From 6 April 2019, a single UK tax regime will apply to sales of both residential and commercial UK real estate by non-residents, comprising

  1. a new UK tax charge for gains on "direct" sales of UK real estate; and
  2. a new UK tax charge for gains on "indirect disposals" of UK "property rich" interests. This will bring within the scope of UK tax disposals by non-residents of certain companies, partnerships and unit trusts holding UK real estate.

The applicable rate of UK tax will be 19%[1] for non-resident companies caught by the new rules and, for non-resident individuals and others, up to 20% (in the case of commercial property) and up to 28% (in the case of residential property).

The new tax charge(s) will in each case only apply to gains arising since 6 April 2019 (i.e. property held at that date will be rebased to its current market value).

"Indirect disposals"

One aspect of the new regime that has been the subject of much debate is that, from 6 April, a tax charge will arise on gains on disposals by non-residents of interests in entities that themselves hold UK real estate.
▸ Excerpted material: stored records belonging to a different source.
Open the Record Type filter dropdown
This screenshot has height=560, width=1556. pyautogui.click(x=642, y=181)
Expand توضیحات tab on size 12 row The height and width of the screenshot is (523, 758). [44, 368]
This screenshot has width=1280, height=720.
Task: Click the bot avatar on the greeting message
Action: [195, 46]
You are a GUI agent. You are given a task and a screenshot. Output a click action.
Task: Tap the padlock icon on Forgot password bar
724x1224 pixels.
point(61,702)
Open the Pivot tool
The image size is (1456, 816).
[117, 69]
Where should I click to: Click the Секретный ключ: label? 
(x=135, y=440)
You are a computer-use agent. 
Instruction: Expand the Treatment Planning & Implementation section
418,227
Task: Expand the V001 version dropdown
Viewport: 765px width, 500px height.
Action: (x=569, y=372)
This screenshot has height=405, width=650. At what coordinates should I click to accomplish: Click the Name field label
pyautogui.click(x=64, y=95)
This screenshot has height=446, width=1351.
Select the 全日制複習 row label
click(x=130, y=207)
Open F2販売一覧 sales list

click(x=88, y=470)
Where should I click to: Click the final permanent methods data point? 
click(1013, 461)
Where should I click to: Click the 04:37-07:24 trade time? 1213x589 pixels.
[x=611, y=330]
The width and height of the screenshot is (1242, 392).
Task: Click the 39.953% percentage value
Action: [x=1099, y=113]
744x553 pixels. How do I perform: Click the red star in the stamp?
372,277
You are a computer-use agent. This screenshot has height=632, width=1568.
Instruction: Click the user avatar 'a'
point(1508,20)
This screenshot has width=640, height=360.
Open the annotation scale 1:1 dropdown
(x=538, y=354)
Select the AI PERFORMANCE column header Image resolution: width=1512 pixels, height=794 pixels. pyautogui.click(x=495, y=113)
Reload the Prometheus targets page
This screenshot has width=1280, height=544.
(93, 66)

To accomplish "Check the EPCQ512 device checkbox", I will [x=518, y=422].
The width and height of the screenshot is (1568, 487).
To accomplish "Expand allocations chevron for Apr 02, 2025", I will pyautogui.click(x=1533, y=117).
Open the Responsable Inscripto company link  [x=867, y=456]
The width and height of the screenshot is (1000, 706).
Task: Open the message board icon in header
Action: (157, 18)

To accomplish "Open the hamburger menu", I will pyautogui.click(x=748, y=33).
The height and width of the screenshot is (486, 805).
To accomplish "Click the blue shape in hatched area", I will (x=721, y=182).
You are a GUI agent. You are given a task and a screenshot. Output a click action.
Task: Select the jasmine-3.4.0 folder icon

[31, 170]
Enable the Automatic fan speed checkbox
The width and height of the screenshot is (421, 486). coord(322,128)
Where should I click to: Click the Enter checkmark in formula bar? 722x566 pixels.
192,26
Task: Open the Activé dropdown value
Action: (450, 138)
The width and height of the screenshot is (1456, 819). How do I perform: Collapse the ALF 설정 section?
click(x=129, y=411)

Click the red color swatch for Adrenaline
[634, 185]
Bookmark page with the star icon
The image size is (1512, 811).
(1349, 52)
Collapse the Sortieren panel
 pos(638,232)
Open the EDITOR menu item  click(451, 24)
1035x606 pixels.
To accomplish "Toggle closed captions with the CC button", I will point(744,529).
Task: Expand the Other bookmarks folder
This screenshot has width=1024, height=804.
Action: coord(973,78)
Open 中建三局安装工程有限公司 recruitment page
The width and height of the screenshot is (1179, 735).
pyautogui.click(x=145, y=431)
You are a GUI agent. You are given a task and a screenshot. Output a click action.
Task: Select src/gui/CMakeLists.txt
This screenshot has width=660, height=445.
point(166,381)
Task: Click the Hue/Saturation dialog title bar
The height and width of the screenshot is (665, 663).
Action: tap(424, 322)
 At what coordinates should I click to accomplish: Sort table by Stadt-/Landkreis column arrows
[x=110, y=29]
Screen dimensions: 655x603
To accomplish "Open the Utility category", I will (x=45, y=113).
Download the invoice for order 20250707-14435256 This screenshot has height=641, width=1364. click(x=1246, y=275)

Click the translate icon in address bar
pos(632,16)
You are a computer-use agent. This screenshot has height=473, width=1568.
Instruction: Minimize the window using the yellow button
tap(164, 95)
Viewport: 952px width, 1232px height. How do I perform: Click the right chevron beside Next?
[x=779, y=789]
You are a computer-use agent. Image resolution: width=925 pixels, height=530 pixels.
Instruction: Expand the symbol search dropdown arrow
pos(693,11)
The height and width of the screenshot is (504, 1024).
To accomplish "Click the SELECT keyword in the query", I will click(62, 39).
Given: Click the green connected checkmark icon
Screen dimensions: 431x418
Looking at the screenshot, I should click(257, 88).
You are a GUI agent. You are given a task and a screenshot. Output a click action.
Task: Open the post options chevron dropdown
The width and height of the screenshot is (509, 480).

This so-called "indirect disposal" charge will only apply to disposals of interests in "property rich" entities. This will be the case if:

  • at the time of disposal, at least 75% of the value of the interest (e.g. shares) sold is derived from UK land. This test is applied to the gross-asset value of the entity in question, using the market value of the assets at the time of disposal; and
  • the non-resident making the disposal holds at least a 25% interest in the entity.

There will be a "trading" exemption so that (broadly) a disposal of an otherwise "property rich" entity by a non-resident will not be caught by the new tax charge if the UK land held by the entity is used in the course of a trade during the 12 months prior to the disposal, and immediately after. This is likely to benefit hotels, care homes and retailers.

Collective investment vehicles (CIVs)

This "indirect disposal" aspect of the new UK tax regime has caused much concern for the UK property industry as, without bespoke rules for CIVs, the new "indirect disposal" tax charge would have jeopardised a basic premise of UK real estate investment structuring; to ensure that from a tax perspective the investor is placed in no worse a position than if they had invested directly.

The position for CIVs was the last to be finalised. For "property rich" CIVs, the position is:

  • Default position: an offshore CIV which is not a company, nor a partnership (e.g. a JPUT), is treated as a company for the purposes of the new UK tax charge. Rights of investors in such an offshore CIV are treated, for these purposes, as shares. The effect of this default treatment is that the offshore CIV will, from 6 April 2019, be subject to UK tax on any gains from direct sales of UK real estate.


  • Transparency election: an offshore CIV that is not a partnership (e.g. a JPUT or a company) may make an election to be treated as a partnership for the purposes of the new rules. Any direct disposal of UK real estate by the CIV in this case would be taxed in the hands of the non-resident investors.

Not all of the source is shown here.